▸ **Goal of the exercise**: Report each line of the listing below that contains the word "should", copying every such line in full.

Items listed in a dataset:
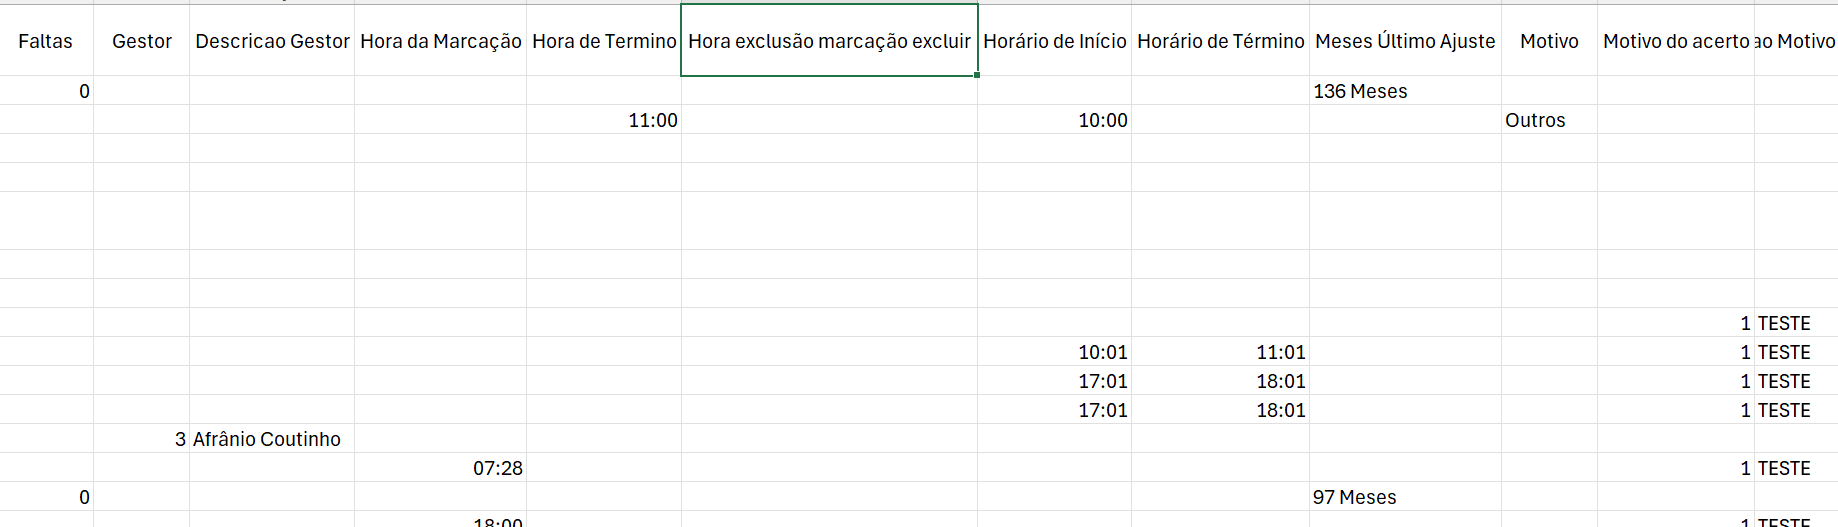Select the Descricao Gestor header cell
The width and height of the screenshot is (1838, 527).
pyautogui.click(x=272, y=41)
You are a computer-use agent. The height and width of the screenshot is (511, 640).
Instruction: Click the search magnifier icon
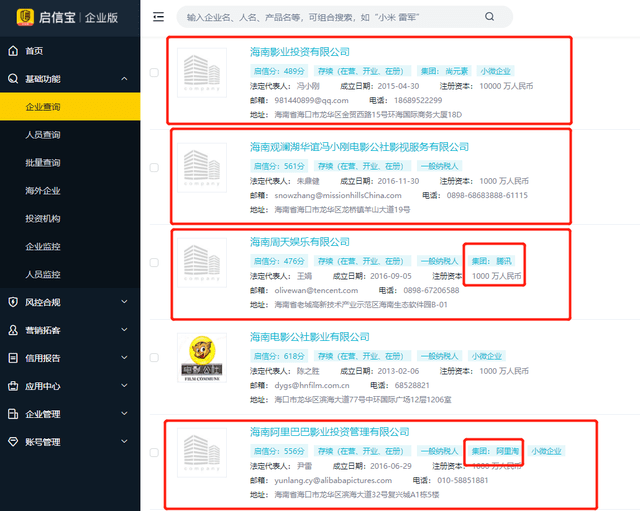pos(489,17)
==
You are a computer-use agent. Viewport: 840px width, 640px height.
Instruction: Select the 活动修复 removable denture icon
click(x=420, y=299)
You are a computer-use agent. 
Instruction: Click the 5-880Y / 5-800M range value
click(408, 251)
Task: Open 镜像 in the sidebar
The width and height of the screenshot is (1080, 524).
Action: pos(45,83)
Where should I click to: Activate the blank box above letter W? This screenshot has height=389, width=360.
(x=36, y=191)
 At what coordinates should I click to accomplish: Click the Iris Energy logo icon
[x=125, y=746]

▸ **Exercise answer**:
Where should I click to: Activate the blank box above letter W? This screenshot has height=389, width=360.
 At what coordinates should I click to accomplish: Click the Iris Energy logo icon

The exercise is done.